ESCRS - PO028 - An Eye-Spinning Journey Of Refractivity And Keratotomies: Challenges Encountered In Exchanging A Displaced Artisan Phakic Iol In A Patient With 16 Radial Keratotomies, Cataract And Low Endothelial Cell Count

An Eye-Spinning Journey Of Refractivity And Keratotomies: Challenges Encountered In Exchanging A Displaced Artisan Phakic Iol In A Patient With 16 Radial Keratotomies, Cataract And Low Endothelial Cell Count

Published 2025 - 43rd Congress of the ESCRS

Reference: PO028 | Type: Case Report | DOI: 10.82333/hbyc-1d28

Authors: Călin Petru Tătaru* 1 , Cătălina Ioana Tătaru 2 , Paul Filip Curcă 3 , Anca Dogăroiu 4 , Cristina Cojan 5 , Maria Halici 5

1Department of Ophthalmology Central Military Emergency Hospital Dr. Carol Davila,Carol Davila University of Medicine and Pharmacy,Bucharest,Romania;Ophthalmology Compartment I,Clinical Hospital for Ophthalmological Emergencies,Bucharest,Romania;Ophthalmology,Alcor Clinic,Bucharest,Romania, 2Department of Ophthalmology, Clinical Hospital for Ophthalmological Emergencies,Carol Davila University of Medicine and Pharmacy Bucharest,Bucharest,Romania;Ophthalmology Compartment I,Clinical Hospital for Ophthalmological Emergencies,Bucharest,Romania;Ophthalmology,Alcor Clinic,Bucharest,Romania, 3Department of Ophthalmology Central Military Emergency Hospital Dr. Carol Davila,Carol Davila University of Medicine and Pharmacy,Bucharest,Romania, 4Ophthalmology,Alcor Clinic,Bucharest,Romania, 5Ophthalmology Compartment I,Clinical Hospital for Ophthalmological Emergencies,Bucharest,Romania

Purpose

Radial keratotomy patients present unique refractive and surgical safety challenges due to the flattened corneal profile and corneal frailty around keratotomies. Uniquely these challenges on the cornea are exacerbated by the presence of a displaced phakic iris-claw intraocular lens (Artisan model) which can further affect the cornea such as by decreasing endothelial cell count. After careful biometry planning the surgery must delicately balance around both protecting the corneal endothelium and preventing any keratotomy from opening intraoperatively. Only after these tasks can the surgeon briefly rest.    

Setting

Retrospective case report detailing the challenges we encountered in the exchange of a displaced Artisan phakic IOL in a highly-myopic radial keratotomies patient.

Report of case

A 48 year-old patient had first undergone bilateral radial keratotomy surgery for myopia correction, after which additional intraocular correction was provided using bilateral phakic intraocular lenses (PIOL) of the Artisan iris-claw model.
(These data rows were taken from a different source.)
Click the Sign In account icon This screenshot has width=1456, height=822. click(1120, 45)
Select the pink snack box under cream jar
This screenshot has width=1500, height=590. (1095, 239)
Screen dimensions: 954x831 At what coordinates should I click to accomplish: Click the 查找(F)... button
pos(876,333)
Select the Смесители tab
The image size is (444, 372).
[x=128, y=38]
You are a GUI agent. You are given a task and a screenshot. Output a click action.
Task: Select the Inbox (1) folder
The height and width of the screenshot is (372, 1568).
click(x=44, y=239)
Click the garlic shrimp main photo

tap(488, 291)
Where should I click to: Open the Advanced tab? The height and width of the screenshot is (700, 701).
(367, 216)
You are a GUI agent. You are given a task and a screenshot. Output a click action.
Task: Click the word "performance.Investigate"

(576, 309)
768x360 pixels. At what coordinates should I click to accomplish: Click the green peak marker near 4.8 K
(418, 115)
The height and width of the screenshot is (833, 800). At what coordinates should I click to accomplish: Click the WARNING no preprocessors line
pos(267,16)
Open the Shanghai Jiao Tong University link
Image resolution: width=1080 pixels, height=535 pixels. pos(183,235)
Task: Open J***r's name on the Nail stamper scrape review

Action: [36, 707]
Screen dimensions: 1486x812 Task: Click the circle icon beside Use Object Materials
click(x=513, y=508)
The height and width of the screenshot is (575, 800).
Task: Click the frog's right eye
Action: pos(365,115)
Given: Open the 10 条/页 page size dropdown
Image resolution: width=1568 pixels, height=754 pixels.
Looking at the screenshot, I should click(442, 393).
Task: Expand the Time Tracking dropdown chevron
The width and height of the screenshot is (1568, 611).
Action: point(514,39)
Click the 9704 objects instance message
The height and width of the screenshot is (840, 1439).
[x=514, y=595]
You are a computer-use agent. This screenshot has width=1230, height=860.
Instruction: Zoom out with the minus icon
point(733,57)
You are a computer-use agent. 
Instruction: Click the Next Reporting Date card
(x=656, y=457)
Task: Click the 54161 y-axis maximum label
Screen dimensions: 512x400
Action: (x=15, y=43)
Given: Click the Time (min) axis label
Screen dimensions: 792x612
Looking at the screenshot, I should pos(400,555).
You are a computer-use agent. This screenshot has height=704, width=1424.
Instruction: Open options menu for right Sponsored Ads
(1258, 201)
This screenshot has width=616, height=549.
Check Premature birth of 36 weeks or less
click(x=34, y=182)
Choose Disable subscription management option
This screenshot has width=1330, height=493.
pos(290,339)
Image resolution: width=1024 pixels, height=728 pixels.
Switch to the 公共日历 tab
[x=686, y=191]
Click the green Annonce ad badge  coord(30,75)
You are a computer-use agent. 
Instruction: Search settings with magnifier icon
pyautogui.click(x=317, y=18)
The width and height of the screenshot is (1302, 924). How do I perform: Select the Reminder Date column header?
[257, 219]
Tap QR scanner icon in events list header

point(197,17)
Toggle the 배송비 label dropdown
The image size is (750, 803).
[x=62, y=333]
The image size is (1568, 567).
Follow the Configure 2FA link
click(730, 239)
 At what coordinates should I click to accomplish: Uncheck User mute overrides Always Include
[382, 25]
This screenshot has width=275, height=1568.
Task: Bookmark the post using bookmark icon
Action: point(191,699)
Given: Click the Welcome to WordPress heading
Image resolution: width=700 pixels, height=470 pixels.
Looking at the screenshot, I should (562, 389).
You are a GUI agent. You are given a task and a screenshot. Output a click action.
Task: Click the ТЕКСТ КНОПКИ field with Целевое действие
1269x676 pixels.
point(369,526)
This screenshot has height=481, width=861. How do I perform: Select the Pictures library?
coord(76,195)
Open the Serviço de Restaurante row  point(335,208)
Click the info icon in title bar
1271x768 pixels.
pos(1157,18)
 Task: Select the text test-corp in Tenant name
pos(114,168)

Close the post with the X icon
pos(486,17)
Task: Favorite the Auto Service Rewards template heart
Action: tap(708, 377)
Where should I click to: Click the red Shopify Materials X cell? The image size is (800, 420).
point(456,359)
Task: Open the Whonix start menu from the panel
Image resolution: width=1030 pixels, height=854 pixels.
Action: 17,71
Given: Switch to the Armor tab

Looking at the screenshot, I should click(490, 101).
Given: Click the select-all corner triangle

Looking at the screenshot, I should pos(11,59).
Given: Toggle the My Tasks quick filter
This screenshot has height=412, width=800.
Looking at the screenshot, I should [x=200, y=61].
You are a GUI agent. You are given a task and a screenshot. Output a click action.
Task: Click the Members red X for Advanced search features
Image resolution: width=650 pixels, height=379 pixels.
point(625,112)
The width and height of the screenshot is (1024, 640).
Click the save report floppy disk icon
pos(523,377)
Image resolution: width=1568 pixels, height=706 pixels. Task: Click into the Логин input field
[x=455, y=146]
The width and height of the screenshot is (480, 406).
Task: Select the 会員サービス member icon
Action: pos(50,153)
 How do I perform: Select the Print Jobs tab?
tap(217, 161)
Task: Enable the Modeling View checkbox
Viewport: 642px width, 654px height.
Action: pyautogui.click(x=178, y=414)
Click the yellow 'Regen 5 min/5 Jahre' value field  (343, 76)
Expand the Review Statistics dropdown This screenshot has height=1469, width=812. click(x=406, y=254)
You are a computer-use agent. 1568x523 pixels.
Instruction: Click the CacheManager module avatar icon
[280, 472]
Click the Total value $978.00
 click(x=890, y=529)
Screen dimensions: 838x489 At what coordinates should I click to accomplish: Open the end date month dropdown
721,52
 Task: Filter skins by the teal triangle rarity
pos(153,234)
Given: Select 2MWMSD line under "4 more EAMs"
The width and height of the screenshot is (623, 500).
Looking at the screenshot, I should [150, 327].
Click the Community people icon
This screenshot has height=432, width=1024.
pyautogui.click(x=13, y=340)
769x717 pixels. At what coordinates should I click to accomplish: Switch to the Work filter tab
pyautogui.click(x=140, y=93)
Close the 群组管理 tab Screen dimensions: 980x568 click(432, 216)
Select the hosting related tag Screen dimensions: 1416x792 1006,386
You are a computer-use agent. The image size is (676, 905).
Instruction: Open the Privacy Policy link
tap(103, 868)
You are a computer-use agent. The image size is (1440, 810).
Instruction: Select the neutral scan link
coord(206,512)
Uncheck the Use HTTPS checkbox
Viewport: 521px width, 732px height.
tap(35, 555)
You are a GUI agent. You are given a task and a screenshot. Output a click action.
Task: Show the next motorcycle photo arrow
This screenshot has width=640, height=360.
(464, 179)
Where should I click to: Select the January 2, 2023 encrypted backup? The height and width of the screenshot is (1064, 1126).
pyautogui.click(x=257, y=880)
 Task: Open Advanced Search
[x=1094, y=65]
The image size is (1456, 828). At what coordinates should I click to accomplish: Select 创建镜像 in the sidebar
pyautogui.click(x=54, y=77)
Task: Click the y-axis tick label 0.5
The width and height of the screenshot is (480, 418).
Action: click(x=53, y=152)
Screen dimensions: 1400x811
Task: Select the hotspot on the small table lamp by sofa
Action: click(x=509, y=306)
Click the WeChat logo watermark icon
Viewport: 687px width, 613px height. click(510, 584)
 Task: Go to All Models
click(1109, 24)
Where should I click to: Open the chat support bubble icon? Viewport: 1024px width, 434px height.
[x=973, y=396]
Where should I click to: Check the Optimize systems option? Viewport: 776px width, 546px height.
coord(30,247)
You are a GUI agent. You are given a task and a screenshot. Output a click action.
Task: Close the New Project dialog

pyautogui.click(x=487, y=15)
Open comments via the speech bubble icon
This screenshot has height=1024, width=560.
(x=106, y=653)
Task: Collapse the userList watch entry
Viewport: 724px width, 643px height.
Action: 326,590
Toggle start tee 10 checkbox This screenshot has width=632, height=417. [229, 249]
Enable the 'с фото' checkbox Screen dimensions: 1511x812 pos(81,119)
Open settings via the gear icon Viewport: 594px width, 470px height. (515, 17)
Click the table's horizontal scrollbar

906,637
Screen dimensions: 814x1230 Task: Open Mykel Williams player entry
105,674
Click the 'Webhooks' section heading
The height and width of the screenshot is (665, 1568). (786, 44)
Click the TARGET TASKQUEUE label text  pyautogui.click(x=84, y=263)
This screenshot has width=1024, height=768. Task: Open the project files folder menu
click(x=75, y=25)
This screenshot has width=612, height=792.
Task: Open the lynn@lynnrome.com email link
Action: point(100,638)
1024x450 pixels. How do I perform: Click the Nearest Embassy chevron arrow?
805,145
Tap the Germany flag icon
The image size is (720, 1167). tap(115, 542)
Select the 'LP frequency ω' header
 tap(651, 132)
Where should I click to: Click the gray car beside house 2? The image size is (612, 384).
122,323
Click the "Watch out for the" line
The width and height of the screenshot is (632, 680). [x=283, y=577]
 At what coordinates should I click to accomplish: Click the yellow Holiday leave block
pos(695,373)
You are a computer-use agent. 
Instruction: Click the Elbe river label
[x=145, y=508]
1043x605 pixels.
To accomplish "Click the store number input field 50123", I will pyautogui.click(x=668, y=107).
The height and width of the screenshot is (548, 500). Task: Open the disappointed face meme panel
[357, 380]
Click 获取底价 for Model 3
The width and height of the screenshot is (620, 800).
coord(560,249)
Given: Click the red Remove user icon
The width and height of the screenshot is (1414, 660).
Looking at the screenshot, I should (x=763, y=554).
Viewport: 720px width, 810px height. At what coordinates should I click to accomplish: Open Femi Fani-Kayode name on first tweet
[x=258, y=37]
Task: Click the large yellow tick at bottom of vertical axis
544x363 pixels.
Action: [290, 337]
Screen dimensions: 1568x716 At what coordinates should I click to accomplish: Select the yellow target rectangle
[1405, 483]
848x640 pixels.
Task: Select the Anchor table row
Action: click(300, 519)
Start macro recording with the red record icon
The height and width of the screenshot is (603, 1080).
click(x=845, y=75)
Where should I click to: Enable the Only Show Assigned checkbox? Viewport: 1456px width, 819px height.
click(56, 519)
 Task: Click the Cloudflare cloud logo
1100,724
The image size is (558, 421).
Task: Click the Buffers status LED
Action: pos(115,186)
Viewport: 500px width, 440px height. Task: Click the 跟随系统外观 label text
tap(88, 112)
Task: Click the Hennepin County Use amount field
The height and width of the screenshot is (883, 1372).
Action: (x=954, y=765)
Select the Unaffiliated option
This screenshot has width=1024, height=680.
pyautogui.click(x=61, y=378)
The patient presented with decreased right eye vision due to PIOL displacement and nuclear cataract. IOP was 14mm Hg with the patient presenting a patent iridectomy. Endothelial cell count measured 703 cells/mm2 for OD and 1331 cells/mm2 for OS. Biometry was performed using Heidelberg Engineering Anterion device equipped with the latest available formulas. After comparing standard formulas, Barret True K and other resources a 19.00 D monofocal 1-piece hydrophobic IOL was selected. Surgically we performed a 6 mm wide tunneled scleral incision through which the PIOL was explanted. This incision was then sutured. For continuation we performed an under-limbus tunneled 2.4 mm main incision into healthy cornea to avoid the keratectomies and two paracenteses. After successful phacoemulsification of the cataract a keratotomy dehiscence was noted adjacent to the incision upon retracting the phaco probe. Under viscoelastic protection we elected to first implant the IOL and then suture the dehiscent keratotomy. A further suture was placed on the main incision. Postoperative evolution produced surprising refractive result of +0.25 spherical and -0.25 cylinder, mild corneal oedema under treatment and VA improvement from 20/400 to 20/200 Snellen.

Conclusion/Take home message

Our case took us through a journey of overcoming several unique challenges: first the biometry planning, then explanting the relatively rigid anterior chamber PIOL trough scleral incision, then phacoemulsification in poor visibility conditions only to face a keratotomy dehiscence. In our eye-spinning experience of under-keratotomies surgery we found both surgical unpredictability and hope through a good result despite the unexpected challenges.